The antagonism of Russian international policy can be useful up to a certain point. Russian business, which feeds the power structure and financially supports the pro-Kremlin party United Russia, is unlikely to tolerate an intensification of this policy. Russian so-called oligarchs are used to the jet-set life style and Western shopping; they have their bank accounts, real estate and offices in the West, and their children are getting a first-class education there. Russia cannot afford to step over the line; for many reasons, it needs the West.

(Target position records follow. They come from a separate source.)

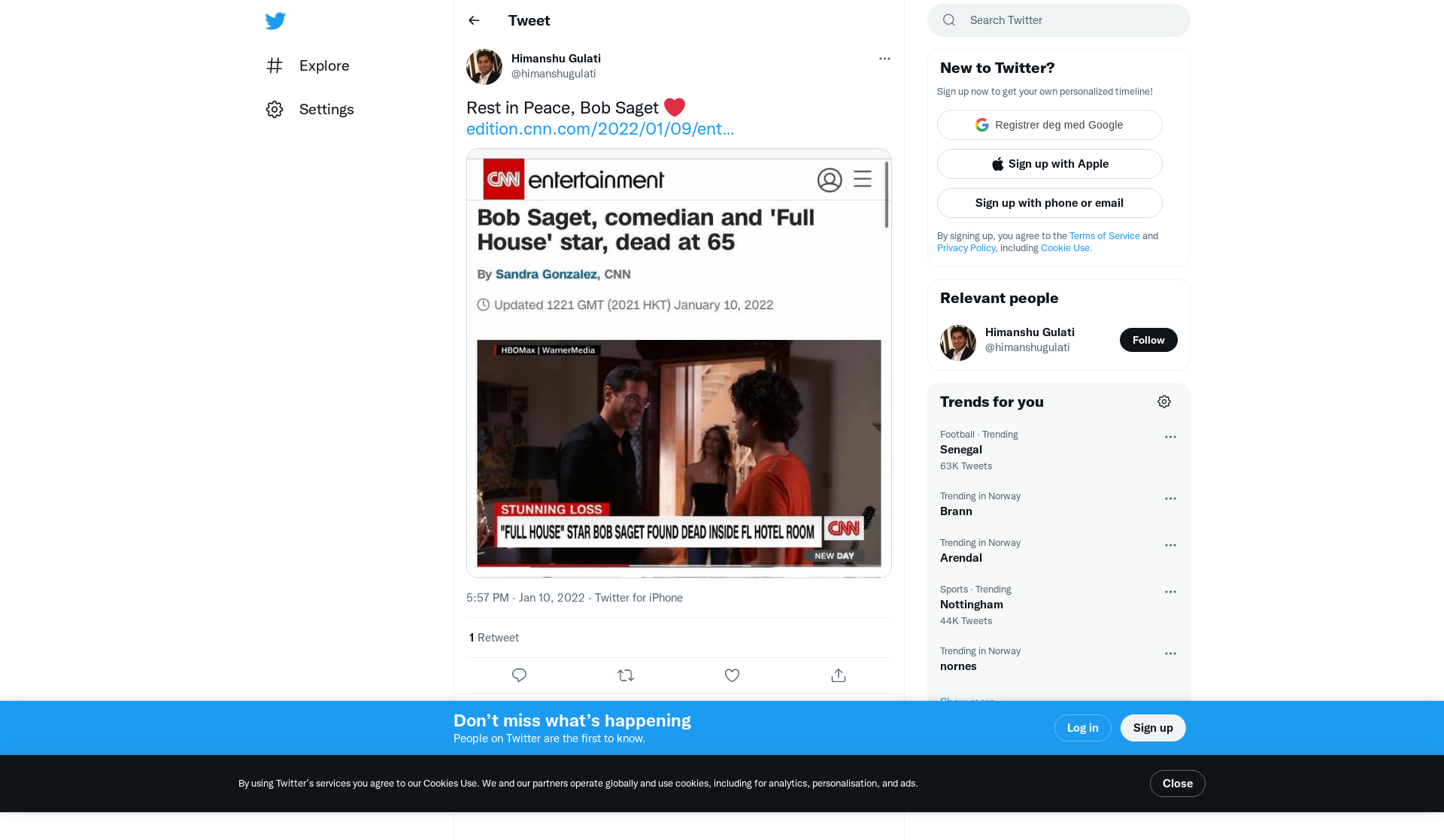Expand more options for Nottingham trend

point(1170,592)
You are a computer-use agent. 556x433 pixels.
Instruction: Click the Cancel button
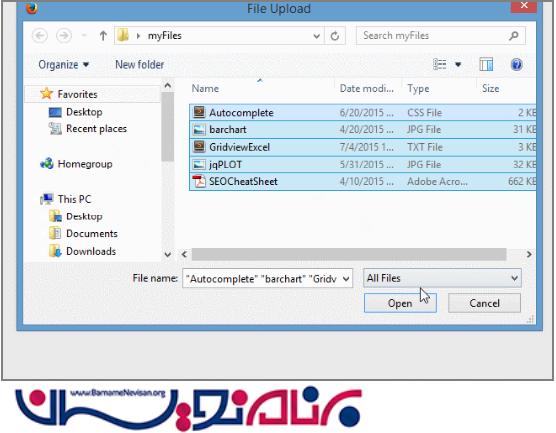pos(484,303)
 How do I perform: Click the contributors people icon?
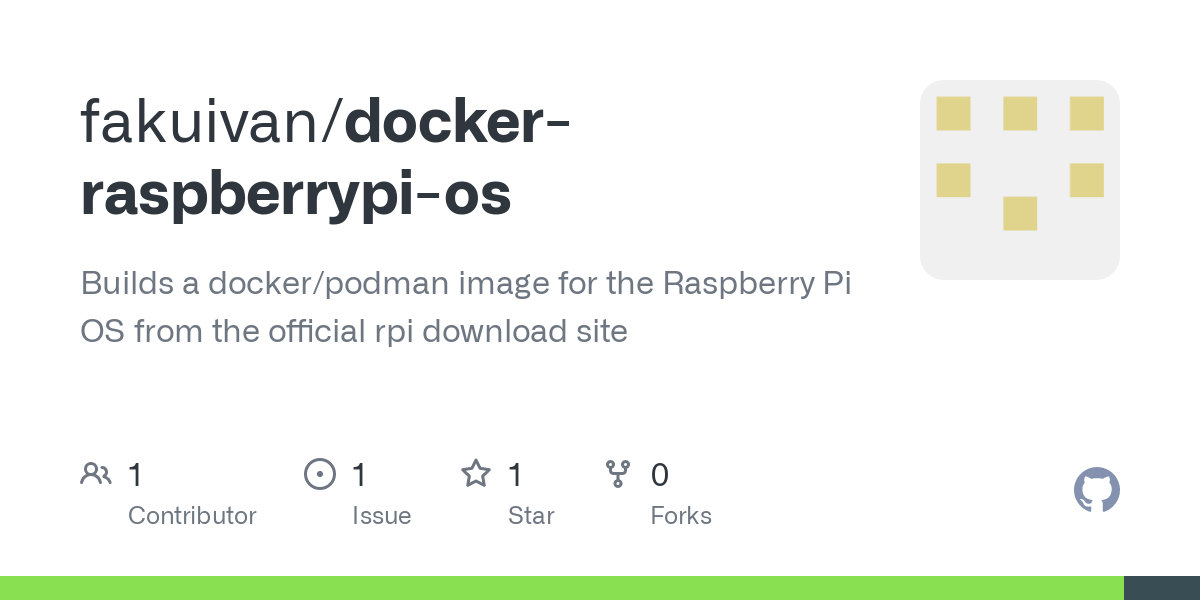tap(96, 474)
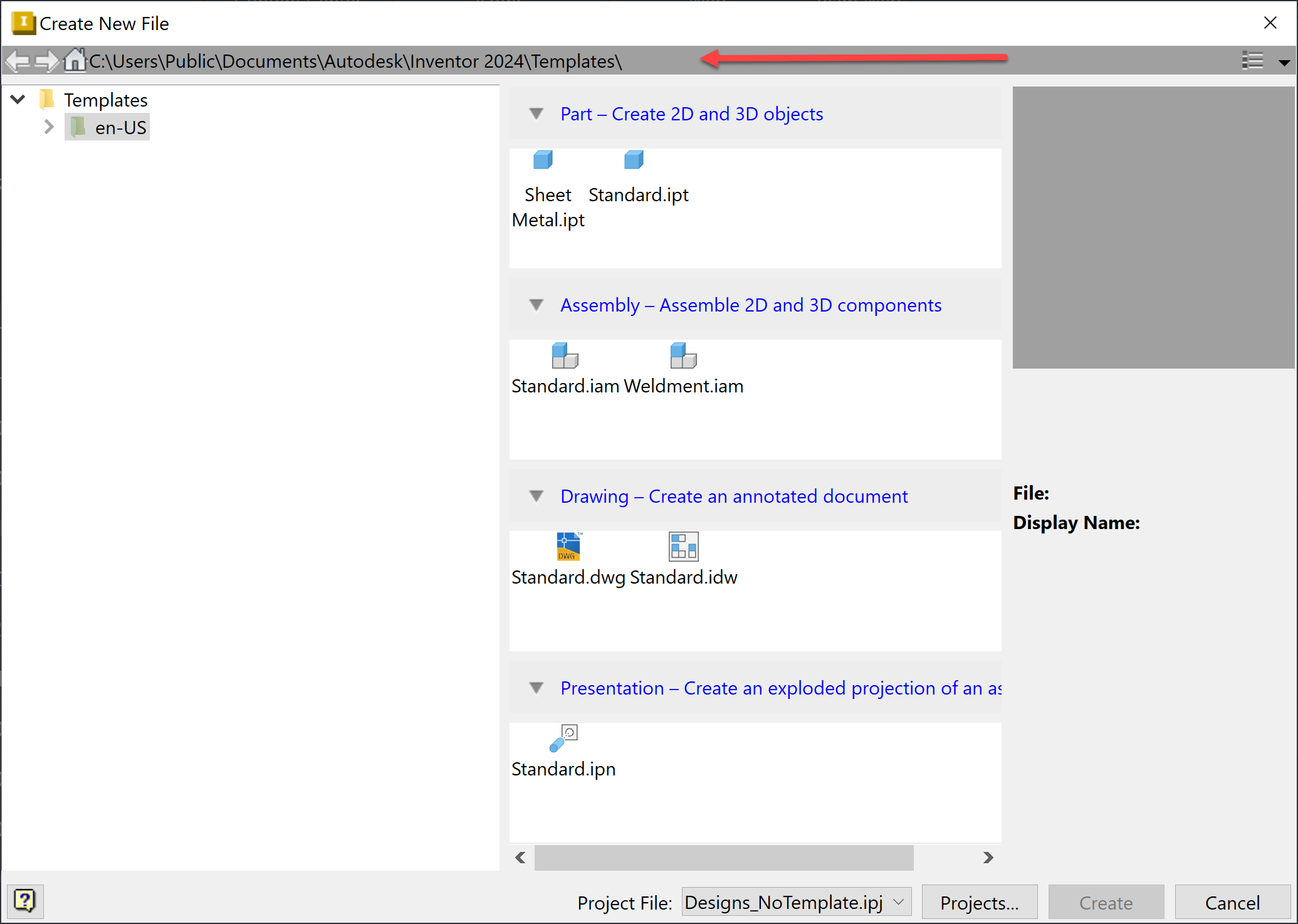Cancel the Create New File dialog
1298x924 pixels.
[1232, 902]
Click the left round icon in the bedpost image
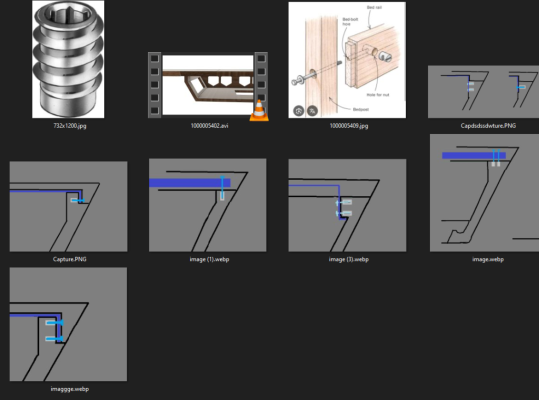The image size is (539, 400). point(299,111)
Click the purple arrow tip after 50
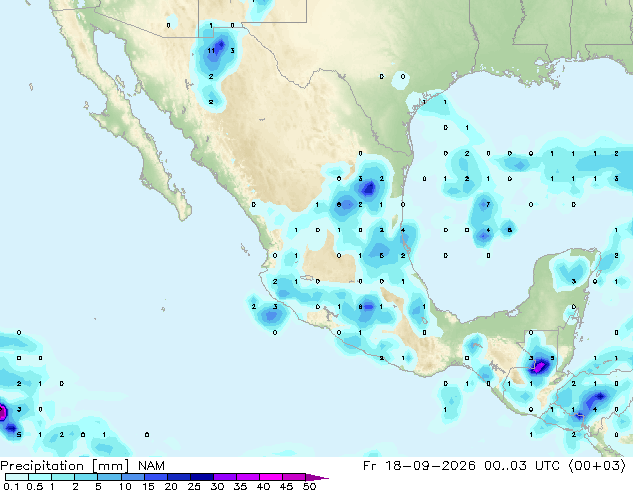The width and height of the screenshot is (634, 490). (x=317, y=477)
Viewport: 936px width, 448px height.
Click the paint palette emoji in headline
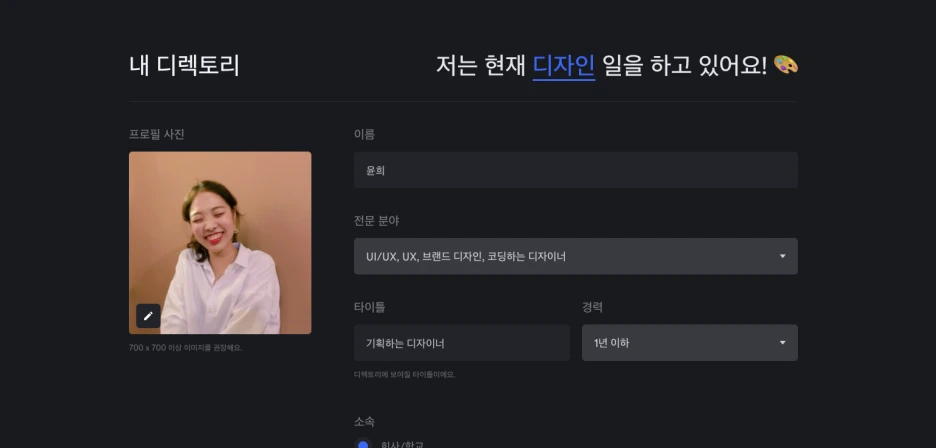786,65
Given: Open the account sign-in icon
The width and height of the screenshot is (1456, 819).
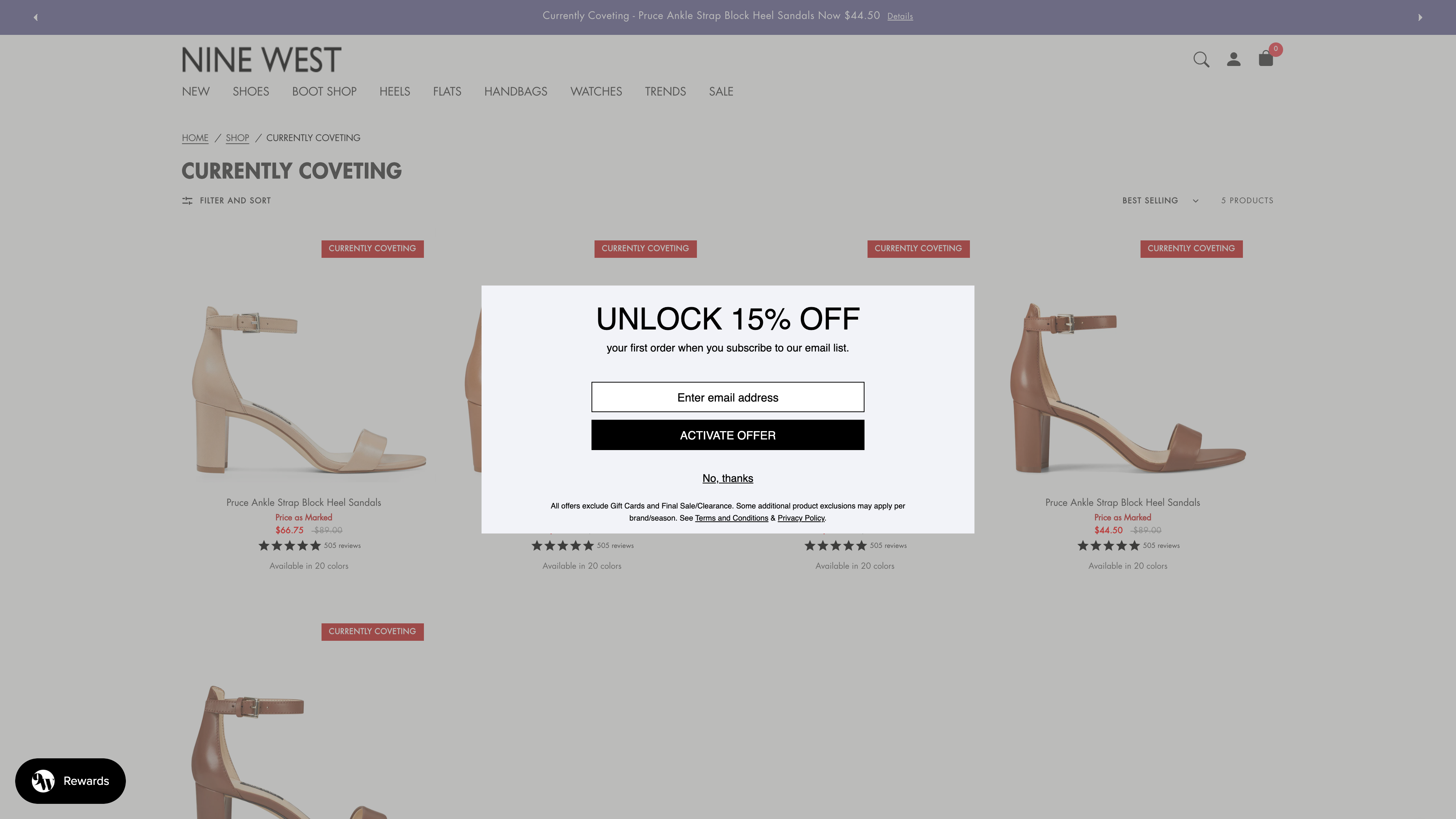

That being said, Russia is likely to continue with small acts of harassment that can affect cultural cooperation and the handful of Russians, some 485,000, that the British Council says have participated in the Organization’s projects in 2007/06.

Still, it has been an ugly story. The British Ambassador Antony Brenton attended the meeting of Another Russia opposition party in July 2006. For that reason the pro-Kremlin and rather unrestrained youth movement NASHI started a vigil in front of the British embassy, waving posters featuring Brenton’s face and stamped with the English word "Loser." NASHI claimed that Brenton had supported fascists and insisted that he apologize for "demonstrative disrespect and open disdain of the point of view of the leadership of the country where Brenton works as an ambassador," according to an open letter to the Russian Foreign Minister Sergey Lavrov, published on the NASHI web-site. One of the demonstrators got into a fight with embassy security. Later, in January 2007 Lavrov allegedly met with the head of NASHI, Vasily Yakemenko, to request that NASHI behave appropriately in front of the British Embassy.

Brenton is still receiving offers of "advice" from the NASHI movement.

"Antony Brenton has to understand that Russians are not muzhiks in ushankas (peasants in a fur hats) that drink vodka while sitting on the oil pipe-line with their bears on a chain," said Tikhon Chumakov, the one who got in the fight outside the British Embassy. "We have a rich culture and heritage."

So if Russian culture and heritage are so rich, who needs cultural input from the British Council?

 

***As of Jan. 29, NASHI has decided to close its regional offices, leaving only five of more than 50 open. Some commentators, according to the Russian Kommersant newspaper, see this as a "quiet political death" of the movement.